The Virginia company that holds the contract to enforce child-support orders in Baltimore has accused a leading state official of undermining its efforts in the city, telling her boss and legislators that the situation has become "untenable."
David R. Francis, general counsel of Maximus Inc., wrote a letter to Human Resources Secretary Emelda P. Johnson on Monday complaining about Teresa L. Kaiser, executive director of the state's Child-Support Enforcement Administration. He sent copies to the two General Assembly committees handling bills that would extend privatization in Baltimore and Queen Anne's County.
The salvo is another blow in an increasingly nasty battle over legislation that would give Maximus the opportunity to win a three-year extension when its current contract ends this year.
Public employee unions are fighting the legislation, which is moving on a fast track through the Senate and House of Delegates despite the opposition of the Human Resources Department.
The House version of the legislation was approved yesterday by the Appropriations Committee on a 21-4 vote. It was amended to give the winning contractor the possibility of two one-year extensions and to eliminate any reference to it being a pilot project.
Pro-privatization legislators were circulating the Maximus letter yesterday to bolster their contention that the Human Resources Department's position is the result of an institutional bias against privatization.
Kaiser, a veteran child-support official who came to the department from Missouri in 1999, said the company's description of her views was "absolutely inaccurate."
"I am not biased against privatization. I am for high performance because we serve children and families and anything less is not acceptable," she said. Kaiser added that she has privatized many aspects of child support enforcement - not just in Maryland but in her previous jobs in Missouri and Idaho.
The department had no response to the allegations against Kaiser. "We're examining it and the secretary will deal with it appropriately," Human Resources Department spokeswoman Earlene Wilson said.

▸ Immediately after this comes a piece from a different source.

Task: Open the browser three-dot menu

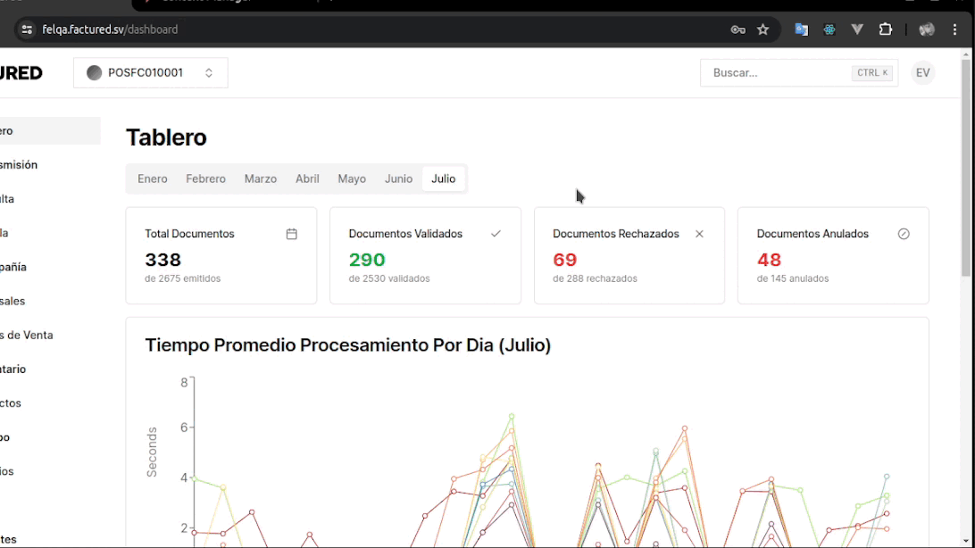Action: 955,29
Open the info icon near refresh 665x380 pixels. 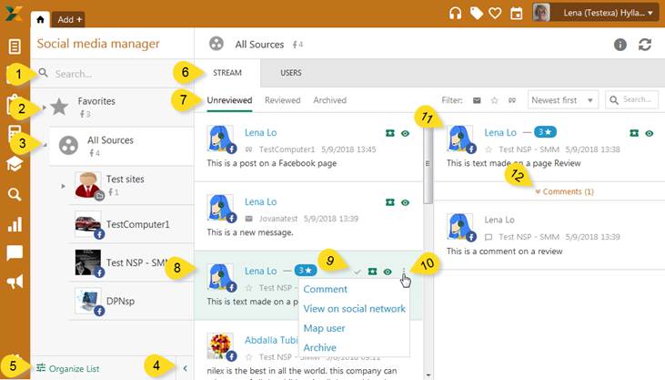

Maximus officials did not return calls.
Francis' letter, which falls just short of urging Kaiser's firing, complains that she has made a series of comments that show her opposition to privatization and her desire to return the program to departmental control.
"Ms. Kaiser's actions do nothing to support the mission of the Baltimore project," Francis wrote. "Rather, they seem calculated to disrupt Maximus' operations and sow seeds of apprehension and uncertainty among a talented and dedicated work force."
Francis accused Kaiser of sending "negative" newspaper articles to her fellow child support administrators this year and last. He attached a copy of e-mail inviting officials to talk with her before doing business with Maximus.
Kaiser said it was routine for child support administrators around the country to discuss the performance of their programs.
Francis also charged that Kaiser has been sharing information with the press, citing as evidence the cover sheet of a fax to a Sun reporter.
The Francis letter shows there has been a falling-out between Maximus and Kaiser since June 2000, when she was quoted in a Sun article as being "very pleased" with the company's early performance after it took over the contract from Lockheed Martin IMS.
"The clients are much happier. We are seeing a decrease in complaints, which is a very welcome thing," she said at the time.
Since then, however, the contractor and Kaiser have become disenchanted with each other.
Gerri Jensen, founder of the Association for Children for Enforcement of Support in Toledo, Ohio, said her national advocacy group has repeatedly clashed with Kaiser over various issues. She expressed surprise that Kaiser would be identified as an opponent of privatization - which Jensen also opposes.
"It must be really bad for Teresa Kaiser to be against it. She's known for supporting privatization," Jensen said.